How do two people who’ve never met exchange a shared key? How do we agree on a shared key without Eve finding out what the key is?

The Diffie-Hellman Key Exchange.

Alice and Bob agree upon the below prime modulus and a generator (modulus: 17, generator: 3).

// Agreed upon function:
function e(randomNum){
return (3**randomNum)%17;

Eve can see this function too. But here’s where it gets interesting: Alice and Bob both choose private numbers.

Alice's private number: 15
Bob's private number: 13

Then Alice and Bob run their private numbers through the function, and exchange the results.

Alice: e(Alice's Private Number) = e(15) = 6
Bob: e(Bob's Private Number) = e(13) = 12

They exchange these numbers:

Alice — 6 —> <— 12 — Bob

Alice now knows:

  • The agreed upon function e()
  • Her private number (15)
  • Her processed number (6)
  • Bob’s processed number (12)
Alice now runs her private number and Bob's processed number through the function.
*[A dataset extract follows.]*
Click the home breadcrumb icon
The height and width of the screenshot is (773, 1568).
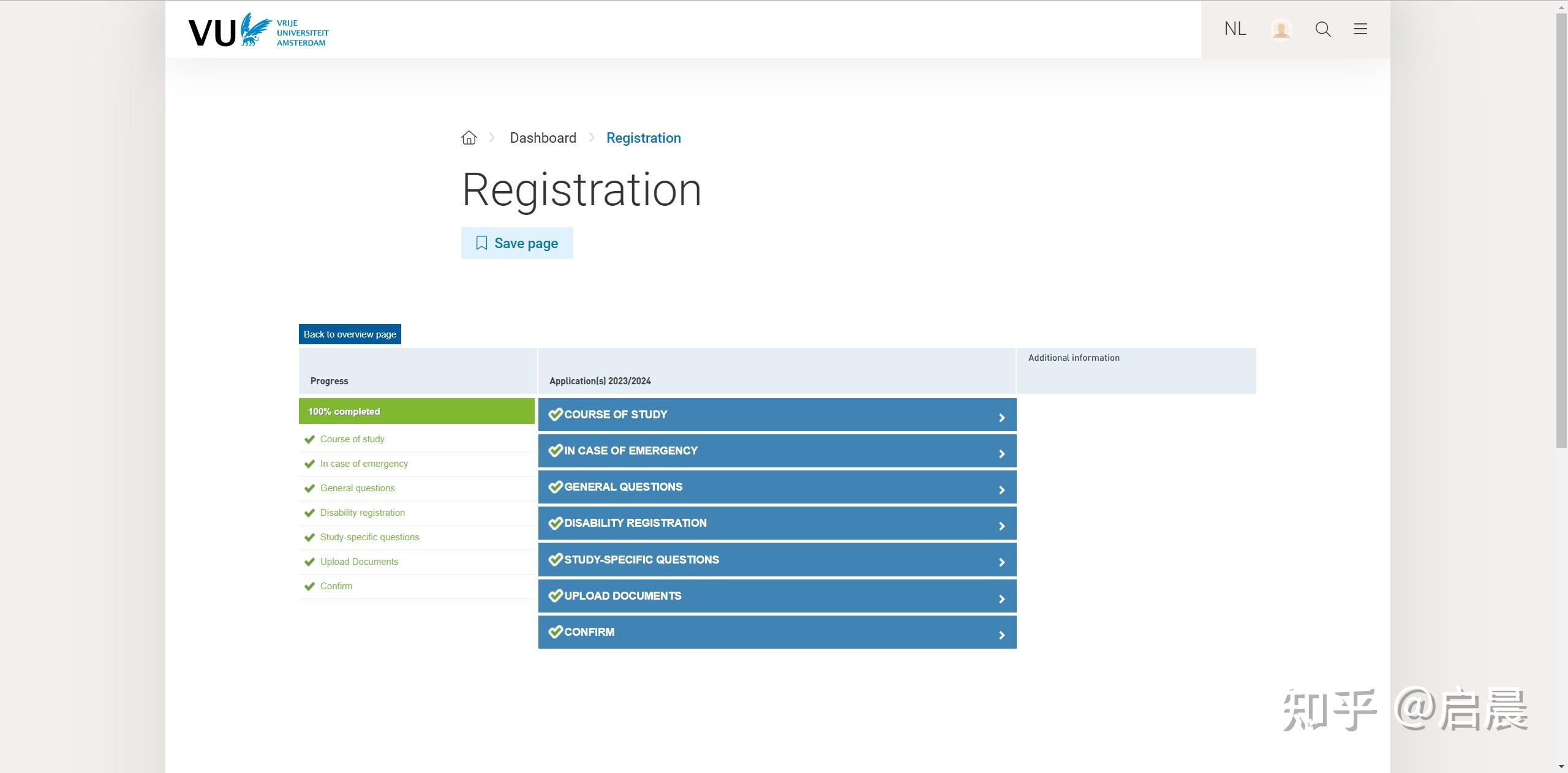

She raises Bob's processed number by her private number.
     Alice's private
(12**15)%17 = 10
Bob's processed number

Bob now knows:

  • The agreed upon function e()
  • His private number (13)
  • His processed number (12)
  • Alice’s processed number (6)
Bob now runs his private number and Alice's processed number through the function. He raises Alice's processed number by his private number.
Bob's private
(6**13)%17 = 10
Alice's processed number

Now they have securely exchanged a shared key!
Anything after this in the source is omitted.